Bonner suggests that once agents are comfortable with what the data shows, they can start building connections with complementary business partners and vendors. Are you focused on serving new families? Connect with your local OB/GYN network. Are you passionate about your senior? Partner with a senior living care coordinator. Are you good at navigating difficult family relationships? Talk to a divorce lawyer who can recommend your services.
“Connect with experts who are also accessible to your future clients,” she said. “There are so many adjacent parties connecting and serving the same group of people that it can become a huge pipeline of referrals. Most agents think about agent-to-agent referrals, but the real power lies in referrals where you don’t have to pay a referral fee. You just transfer trust between you and another vendor for the same client.”

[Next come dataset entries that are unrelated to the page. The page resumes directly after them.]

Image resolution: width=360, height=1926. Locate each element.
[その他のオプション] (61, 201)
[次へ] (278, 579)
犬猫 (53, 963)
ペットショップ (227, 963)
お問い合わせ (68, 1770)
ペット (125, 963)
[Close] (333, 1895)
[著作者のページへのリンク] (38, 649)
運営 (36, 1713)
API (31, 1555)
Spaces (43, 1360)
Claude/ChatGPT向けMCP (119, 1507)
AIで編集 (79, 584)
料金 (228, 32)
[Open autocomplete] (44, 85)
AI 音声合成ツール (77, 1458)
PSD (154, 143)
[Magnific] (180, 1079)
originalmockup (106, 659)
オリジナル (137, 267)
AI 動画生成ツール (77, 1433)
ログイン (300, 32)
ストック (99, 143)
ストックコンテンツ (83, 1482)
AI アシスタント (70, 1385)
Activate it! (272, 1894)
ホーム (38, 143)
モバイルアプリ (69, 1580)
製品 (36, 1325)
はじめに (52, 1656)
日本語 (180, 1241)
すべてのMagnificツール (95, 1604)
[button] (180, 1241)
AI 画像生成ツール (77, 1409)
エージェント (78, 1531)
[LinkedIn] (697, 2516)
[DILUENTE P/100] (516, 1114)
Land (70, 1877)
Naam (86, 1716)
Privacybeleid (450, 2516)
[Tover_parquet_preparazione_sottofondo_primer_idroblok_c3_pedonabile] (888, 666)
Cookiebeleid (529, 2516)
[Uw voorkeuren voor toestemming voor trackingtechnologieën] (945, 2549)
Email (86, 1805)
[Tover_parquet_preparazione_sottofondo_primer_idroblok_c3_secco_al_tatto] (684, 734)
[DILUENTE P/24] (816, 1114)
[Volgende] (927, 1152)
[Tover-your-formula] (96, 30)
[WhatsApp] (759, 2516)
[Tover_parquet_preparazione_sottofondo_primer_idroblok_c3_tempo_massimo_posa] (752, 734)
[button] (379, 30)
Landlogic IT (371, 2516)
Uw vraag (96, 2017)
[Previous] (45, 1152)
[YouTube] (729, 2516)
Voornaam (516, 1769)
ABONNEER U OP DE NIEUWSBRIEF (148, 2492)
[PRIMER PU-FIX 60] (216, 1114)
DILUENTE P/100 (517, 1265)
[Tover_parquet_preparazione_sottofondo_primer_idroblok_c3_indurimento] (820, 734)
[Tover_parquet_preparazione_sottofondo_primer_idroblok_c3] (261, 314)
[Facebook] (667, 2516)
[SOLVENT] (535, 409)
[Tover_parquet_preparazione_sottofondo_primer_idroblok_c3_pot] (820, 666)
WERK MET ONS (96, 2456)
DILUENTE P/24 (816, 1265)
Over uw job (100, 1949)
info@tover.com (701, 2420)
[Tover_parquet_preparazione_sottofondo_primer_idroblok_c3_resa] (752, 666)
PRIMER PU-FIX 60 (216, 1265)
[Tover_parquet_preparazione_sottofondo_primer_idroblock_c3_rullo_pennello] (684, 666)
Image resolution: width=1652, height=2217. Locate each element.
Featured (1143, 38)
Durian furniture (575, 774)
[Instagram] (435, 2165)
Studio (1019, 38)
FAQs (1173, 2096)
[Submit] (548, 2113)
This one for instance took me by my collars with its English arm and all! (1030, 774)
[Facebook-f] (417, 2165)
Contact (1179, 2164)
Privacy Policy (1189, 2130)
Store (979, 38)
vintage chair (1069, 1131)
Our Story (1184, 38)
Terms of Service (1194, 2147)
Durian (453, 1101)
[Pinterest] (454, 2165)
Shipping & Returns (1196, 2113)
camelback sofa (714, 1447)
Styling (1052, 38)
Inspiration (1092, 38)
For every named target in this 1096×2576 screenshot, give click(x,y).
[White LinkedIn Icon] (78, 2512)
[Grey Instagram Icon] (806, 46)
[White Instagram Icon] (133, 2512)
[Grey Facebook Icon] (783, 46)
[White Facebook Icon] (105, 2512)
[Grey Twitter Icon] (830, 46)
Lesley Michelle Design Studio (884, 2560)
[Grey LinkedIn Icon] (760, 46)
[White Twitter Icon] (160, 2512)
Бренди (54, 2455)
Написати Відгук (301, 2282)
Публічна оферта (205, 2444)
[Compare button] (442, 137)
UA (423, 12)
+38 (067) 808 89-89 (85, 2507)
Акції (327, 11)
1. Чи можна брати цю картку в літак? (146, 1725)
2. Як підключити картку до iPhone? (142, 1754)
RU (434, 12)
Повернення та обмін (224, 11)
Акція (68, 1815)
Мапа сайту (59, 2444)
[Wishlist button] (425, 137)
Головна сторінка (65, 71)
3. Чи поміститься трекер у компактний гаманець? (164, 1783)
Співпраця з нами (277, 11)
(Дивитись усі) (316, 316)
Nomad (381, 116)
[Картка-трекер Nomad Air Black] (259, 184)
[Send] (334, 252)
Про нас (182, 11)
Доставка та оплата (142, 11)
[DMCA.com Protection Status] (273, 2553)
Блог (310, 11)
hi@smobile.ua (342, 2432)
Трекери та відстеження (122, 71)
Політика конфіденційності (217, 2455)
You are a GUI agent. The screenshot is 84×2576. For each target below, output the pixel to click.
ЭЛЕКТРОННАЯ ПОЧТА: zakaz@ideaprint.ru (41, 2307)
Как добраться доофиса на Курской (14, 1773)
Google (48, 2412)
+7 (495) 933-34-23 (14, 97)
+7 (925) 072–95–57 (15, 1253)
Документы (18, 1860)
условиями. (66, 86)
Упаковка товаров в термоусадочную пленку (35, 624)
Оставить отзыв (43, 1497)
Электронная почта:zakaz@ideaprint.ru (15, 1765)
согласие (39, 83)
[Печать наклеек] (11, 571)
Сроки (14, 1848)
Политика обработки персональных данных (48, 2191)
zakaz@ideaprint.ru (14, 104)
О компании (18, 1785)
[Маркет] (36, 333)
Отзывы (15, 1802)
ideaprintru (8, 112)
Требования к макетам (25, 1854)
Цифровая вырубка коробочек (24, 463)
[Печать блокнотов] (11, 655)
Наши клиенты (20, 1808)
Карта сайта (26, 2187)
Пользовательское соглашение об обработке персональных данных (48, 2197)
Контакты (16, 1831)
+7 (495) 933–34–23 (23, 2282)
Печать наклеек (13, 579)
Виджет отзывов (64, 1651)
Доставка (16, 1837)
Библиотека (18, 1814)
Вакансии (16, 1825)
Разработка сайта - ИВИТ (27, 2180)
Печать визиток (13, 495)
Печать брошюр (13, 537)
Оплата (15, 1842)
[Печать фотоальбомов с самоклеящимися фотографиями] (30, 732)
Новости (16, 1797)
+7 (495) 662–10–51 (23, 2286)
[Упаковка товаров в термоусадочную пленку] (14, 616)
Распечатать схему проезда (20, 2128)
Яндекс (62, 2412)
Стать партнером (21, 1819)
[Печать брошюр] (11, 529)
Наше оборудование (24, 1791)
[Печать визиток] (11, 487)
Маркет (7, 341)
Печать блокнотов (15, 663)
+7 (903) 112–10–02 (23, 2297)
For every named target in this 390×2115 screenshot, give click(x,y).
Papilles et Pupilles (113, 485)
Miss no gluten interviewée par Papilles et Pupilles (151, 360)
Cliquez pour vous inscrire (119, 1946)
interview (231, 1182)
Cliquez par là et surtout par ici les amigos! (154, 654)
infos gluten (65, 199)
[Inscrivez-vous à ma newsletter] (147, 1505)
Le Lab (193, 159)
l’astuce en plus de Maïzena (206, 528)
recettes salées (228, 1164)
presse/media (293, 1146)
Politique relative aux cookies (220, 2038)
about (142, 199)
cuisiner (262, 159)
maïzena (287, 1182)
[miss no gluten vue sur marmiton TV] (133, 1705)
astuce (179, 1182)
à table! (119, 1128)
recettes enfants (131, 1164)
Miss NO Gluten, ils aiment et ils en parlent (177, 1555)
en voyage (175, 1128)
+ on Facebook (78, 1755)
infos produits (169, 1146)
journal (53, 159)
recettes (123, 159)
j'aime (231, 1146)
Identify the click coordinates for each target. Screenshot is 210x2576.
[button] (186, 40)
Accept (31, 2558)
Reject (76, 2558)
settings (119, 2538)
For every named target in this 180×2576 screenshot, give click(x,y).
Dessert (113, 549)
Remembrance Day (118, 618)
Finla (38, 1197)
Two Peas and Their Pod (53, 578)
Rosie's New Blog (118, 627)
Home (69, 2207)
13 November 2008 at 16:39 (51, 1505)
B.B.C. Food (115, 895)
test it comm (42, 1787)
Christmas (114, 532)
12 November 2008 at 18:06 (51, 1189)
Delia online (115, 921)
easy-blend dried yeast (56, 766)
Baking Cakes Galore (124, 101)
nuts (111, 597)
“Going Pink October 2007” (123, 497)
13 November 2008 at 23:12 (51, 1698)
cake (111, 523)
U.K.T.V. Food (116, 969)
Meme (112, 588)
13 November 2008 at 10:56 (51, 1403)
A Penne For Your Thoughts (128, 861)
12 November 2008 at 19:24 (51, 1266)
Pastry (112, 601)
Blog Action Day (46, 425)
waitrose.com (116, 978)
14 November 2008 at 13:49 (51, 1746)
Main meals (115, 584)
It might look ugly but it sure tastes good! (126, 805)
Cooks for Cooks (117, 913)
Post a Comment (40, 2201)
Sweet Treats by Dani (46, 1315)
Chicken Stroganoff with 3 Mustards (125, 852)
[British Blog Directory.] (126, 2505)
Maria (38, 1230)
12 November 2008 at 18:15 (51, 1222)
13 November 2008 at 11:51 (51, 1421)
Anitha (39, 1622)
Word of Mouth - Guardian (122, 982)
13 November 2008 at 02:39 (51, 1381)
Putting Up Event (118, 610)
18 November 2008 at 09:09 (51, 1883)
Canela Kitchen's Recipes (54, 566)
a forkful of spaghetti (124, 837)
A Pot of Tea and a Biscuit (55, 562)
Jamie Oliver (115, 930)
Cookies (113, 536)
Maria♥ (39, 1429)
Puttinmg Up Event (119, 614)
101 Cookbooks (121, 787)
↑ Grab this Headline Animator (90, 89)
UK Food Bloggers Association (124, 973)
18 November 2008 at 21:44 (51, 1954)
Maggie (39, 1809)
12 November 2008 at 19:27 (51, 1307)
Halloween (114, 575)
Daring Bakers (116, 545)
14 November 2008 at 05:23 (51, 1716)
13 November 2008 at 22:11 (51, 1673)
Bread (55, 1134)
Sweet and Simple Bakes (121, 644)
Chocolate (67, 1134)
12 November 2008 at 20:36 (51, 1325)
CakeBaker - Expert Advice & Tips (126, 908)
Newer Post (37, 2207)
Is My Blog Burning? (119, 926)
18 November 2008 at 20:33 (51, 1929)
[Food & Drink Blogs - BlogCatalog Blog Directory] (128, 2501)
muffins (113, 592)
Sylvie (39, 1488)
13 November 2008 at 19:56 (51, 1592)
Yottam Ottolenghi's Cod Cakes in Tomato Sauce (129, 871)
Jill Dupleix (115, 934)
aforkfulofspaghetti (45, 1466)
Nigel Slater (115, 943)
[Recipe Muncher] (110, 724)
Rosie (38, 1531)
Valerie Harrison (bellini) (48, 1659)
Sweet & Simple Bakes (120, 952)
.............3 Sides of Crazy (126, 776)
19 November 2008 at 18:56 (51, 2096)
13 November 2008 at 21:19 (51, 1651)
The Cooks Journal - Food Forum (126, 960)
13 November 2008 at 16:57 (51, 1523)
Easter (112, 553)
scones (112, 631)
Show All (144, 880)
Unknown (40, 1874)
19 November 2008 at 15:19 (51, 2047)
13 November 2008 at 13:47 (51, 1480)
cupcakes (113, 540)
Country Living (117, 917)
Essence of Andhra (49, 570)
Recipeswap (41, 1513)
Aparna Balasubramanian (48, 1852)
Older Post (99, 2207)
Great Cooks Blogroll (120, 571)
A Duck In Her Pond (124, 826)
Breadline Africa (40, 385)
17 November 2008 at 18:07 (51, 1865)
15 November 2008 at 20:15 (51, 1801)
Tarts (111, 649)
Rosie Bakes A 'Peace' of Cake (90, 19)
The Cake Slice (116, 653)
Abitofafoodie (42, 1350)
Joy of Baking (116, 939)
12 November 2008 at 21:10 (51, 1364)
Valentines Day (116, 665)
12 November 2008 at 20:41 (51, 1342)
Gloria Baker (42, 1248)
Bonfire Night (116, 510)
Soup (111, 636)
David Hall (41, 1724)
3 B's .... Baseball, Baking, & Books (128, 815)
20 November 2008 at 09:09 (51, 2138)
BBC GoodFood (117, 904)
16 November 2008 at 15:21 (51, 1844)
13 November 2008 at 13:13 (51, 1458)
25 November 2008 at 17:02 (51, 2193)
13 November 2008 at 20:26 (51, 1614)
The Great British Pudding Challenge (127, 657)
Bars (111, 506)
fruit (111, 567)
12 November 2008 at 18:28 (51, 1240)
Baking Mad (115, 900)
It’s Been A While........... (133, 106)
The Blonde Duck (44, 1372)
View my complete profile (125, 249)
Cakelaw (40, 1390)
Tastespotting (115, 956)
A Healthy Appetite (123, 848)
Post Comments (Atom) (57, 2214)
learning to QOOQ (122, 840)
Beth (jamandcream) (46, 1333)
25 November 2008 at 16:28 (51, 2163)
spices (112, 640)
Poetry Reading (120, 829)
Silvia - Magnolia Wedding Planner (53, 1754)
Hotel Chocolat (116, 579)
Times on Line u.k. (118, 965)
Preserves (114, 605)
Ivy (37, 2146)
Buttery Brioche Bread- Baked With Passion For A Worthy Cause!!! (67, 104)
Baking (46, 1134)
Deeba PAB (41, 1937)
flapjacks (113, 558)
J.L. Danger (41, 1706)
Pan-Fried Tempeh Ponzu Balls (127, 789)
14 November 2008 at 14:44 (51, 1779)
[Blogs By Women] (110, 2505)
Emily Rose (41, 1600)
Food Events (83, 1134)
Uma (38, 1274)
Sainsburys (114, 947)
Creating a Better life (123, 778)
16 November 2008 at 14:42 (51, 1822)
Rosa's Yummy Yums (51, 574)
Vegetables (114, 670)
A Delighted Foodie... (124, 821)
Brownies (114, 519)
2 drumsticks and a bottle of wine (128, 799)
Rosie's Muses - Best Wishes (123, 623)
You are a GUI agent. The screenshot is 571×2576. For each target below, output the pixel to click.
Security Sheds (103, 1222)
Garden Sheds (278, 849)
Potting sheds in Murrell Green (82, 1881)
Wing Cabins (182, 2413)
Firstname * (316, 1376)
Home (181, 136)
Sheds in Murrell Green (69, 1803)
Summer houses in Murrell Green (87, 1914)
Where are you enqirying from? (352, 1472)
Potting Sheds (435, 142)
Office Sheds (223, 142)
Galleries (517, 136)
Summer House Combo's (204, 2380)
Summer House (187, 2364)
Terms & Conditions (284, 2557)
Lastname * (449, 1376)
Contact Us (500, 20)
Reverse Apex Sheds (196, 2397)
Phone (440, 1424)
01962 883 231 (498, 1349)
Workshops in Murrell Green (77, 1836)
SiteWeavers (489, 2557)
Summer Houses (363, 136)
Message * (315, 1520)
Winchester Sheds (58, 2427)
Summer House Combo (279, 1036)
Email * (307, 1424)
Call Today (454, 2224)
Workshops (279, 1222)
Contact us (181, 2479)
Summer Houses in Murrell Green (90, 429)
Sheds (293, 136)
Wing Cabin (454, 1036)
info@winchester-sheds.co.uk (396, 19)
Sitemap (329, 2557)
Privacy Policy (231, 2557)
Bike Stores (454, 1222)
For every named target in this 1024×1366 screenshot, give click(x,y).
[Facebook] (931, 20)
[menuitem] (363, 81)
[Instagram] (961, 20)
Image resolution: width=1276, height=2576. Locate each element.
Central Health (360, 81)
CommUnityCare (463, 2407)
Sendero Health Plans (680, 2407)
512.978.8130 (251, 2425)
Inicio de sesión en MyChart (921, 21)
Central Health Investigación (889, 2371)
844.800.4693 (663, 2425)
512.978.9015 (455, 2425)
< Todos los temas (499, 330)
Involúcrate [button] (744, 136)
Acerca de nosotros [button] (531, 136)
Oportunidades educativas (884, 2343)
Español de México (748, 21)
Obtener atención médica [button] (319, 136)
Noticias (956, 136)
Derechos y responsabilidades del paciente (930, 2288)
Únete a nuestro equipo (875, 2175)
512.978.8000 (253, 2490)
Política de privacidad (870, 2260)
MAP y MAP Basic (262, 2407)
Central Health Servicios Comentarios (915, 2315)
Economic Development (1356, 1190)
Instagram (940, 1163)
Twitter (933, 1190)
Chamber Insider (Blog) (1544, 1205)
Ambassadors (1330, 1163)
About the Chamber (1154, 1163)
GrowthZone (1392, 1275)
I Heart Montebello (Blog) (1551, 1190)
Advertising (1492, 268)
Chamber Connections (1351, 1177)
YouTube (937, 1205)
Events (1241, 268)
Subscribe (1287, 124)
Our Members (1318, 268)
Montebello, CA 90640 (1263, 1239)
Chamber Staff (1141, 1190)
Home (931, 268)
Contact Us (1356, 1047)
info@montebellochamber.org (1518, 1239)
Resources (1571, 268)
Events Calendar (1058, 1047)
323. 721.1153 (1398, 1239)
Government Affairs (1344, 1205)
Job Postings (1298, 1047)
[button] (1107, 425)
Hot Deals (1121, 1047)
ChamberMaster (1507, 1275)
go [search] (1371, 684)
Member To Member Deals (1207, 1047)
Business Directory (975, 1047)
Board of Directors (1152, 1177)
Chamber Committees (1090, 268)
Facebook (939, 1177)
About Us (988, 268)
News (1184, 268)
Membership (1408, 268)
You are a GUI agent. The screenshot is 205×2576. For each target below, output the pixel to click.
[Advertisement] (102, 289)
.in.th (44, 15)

Bonner said he hopes his book will help agents be more proactive about their businesses and realize that even in a tight market hit by headwinds, there are still plenty of opportunities for growth.
“If you pay attention to the D, it actually comes with a relevant timeline. Some people might take three to six months, some might take 12 months. But either way, it’s scheduled within the next 12 to 18 months, giving you a steady pipeline instead of going month-to-month,” she said. “I think every agent is busy with their job every month, but that doesn’t have to be the case.”